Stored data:

━━━━

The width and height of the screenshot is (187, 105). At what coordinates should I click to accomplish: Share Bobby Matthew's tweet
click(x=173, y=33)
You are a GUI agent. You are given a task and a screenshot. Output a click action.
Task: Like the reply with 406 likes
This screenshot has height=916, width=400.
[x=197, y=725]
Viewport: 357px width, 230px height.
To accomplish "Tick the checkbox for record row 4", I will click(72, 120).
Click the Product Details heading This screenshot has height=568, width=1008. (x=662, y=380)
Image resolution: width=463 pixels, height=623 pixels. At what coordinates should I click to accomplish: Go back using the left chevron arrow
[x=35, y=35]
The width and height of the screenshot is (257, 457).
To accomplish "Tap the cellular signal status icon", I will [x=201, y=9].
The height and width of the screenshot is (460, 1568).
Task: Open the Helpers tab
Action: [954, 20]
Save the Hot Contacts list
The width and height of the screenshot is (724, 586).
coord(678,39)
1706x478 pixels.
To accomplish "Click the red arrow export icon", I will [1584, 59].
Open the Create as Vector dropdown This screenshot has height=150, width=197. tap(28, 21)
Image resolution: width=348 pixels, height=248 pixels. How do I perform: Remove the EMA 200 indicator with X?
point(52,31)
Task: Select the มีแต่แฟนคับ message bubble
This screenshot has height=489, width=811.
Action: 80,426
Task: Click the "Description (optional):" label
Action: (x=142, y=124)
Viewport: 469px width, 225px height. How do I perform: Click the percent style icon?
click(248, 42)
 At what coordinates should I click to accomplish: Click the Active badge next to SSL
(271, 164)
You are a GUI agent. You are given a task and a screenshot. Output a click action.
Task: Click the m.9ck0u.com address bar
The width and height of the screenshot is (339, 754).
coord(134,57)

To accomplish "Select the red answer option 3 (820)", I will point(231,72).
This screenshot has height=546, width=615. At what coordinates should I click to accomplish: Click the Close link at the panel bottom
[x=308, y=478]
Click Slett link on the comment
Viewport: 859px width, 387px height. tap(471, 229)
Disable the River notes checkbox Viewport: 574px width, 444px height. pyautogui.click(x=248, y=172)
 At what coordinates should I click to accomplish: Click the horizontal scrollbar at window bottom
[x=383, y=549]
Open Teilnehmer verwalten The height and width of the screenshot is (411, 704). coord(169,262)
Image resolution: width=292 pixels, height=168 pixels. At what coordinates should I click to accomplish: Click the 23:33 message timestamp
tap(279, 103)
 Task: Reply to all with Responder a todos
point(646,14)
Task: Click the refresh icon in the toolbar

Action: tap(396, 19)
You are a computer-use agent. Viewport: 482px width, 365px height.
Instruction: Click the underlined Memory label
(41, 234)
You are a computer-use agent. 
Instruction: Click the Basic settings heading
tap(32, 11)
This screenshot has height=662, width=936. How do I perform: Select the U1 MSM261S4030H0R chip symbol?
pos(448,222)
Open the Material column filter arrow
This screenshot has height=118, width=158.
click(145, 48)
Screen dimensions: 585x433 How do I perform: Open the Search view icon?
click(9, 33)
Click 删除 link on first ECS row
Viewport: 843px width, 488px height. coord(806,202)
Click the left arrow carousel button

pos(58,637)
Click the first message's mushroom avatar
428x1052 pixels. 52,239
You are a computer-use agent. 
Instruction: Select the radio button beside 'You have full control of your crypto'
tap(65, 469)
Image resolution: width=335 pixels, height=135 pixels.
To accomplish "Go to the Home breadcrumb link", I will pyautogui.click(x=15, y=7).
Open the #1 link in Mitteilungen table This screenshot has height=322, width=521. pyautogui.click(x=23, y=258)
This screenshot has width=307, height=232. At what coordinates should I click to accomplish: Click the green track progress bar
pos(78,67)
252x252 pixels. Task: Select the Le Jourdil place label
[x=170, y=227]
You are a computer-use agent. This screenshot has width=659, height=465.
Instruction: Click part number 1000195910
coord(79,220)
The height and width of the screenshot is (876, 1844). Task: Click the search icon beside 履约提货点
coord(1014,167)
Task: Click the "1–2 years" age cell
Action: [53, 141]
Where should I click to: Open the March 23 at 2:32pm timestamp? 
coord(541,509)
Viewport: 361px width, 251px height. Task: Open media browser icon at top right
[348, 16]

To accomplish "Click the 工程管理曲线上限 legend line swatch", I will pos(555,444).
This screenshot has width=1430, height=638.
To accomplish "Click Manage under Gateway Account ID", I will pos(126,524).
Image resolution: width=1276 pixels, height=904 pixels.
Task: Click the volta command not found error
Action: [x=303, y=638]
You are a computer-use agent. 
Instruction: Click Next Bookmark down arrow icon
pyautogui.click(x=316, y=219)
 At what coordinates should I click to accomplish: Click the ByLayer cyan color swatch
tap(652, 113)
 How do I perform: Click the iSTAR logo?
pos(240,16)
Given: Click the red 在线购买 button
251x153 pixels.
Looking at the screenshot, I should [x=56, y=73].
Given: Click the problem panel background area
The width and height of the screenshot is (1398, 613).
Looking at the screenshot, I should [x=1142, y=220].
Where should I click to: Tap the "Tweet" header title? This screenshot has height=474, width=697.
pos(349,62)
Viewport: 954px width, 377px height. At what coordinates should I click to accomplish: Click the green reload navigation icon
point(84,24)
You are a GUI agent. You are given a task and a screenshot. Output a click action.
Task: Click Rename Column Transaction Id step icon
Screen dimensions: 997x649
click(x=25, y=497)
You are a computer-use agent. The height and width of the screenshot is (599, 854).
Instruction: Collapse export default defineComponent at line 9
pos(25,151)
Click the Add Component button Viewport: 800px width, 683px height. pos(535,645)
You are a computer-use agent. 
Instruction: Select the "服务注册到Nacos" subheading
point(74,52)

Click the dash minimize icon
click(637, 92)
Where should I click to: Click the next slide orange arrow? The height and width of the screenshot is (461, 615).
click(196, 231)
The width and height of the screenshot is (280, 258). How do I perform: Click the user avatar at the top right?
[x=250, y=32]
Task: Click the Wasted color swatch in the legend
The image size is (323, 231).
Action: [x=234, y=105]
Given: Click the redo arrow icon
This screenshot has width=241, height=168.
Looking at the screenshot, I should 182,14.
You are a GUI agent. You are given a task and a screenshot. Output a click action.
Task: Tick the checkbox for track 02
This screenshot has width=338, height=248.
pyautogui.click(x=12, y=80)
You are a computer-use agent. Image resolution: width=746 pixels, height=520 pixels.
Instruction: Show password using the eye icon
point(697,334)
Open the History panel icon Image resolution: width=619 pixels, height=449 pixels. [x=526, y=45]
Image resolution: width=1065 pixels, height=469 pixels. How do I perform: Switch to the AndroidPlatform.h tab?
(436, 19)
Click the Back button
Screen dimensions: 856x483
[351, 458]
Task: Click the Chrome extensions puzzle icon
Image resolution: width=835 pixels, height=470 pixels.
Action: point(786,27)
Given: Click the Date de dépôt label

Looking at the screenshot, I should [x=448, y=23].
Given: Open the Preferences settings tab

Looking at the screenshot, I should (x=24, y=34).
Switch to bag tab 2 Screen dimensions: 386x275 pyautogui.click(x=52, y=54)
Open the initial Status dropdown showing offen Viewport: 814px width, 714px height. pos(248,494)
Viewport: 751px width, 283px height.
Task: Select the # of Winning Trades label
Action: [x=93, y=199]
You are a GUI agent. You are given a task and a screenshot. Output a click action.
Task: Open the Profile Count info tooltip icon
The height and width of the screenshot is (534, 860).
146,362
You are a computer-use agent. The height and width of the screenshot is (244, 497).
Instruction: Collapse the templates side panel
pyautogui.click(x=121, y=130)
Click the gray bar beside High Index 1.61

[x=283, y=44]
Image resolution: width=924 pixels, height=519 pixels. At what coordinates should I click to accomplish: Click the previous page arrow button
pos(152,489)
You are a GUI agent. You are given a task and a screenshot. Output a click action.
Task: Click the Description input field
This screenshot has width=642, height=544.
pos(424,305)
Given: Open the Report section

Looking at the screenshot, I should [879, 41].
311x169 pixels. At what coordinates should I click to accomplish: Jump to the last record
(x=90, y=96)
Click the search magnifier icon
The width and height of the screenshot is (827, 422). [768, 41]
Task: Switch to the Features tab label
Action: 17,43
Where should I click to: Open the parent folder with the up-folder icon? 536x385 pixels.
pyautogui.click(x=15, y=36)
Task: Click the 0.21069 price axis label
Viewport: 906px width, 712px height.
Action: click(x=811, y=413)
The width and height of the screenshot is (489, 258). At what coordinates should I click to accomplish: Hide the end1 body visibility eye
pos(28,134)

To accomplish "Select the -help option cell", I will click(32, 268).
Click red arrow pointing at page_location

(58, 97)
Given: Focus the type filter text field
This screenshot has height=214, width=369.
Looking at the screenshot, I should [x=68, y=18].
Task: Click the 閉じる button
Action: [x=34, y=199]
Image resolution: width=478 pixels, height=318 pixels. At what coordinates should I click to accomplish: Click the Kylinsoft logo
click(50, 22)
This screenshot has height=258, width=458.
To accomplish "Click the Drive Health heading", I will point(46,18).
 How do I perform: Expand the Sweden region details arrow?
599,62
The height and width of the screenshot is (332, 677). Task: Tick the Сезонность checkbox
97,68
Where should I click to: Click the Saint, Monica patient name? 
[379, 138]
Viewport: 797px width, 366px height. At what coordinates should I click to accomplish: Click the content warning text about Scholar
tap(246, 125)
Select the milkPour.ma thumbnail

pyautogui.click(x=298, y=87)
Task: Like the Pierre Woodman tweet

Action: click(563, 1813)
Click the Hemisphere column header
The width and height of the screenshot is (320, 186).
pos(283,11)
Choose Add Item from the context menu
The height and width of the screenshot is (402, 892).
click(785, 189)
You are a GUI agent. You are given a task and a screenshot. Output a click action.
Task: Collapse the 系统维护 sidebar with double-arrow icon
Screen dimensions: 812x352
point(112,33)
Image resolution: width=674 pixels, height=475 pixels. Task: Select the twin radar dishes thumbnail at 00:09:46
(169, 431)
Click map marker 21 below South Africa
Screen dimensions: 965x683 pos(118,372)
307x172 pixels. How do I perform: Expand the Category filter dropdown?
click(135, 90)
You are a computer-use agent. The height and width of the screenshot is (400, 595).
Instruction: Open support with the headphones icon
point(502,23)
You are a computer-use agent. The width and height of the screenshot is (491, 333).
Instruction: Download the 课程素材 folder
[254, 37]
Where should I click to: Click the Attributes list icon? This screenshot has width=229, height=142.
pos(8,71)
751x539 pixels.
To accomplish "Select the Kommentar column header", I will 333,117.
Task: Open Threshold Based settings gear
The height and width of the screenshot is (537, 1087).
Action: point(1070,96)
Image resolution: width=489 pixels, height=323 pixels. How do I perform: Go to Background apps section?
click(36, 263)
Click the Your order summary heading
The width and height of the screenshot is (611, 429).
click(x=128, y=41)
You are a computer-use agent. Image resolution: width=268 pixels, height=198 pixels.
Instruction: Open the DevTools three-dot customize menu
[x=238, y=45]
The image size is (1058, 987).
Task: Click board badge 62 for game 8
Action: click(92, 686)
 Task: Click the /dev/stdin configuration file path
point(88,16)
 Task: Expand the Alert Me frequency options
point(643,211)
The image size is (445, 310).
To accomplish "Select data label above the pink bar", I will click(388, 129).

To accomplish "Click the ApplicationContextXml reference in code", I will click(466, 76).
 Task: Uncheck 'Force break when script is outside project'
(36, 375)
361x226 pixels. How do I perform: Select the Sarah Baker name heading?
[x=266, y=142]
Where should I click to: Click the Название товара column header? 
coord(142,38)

━━━━

## WORK INSTRUCTION
Once you have counted the lines above that contain "field", give that number alone.

## SOLUTION FOR THIS TASK
2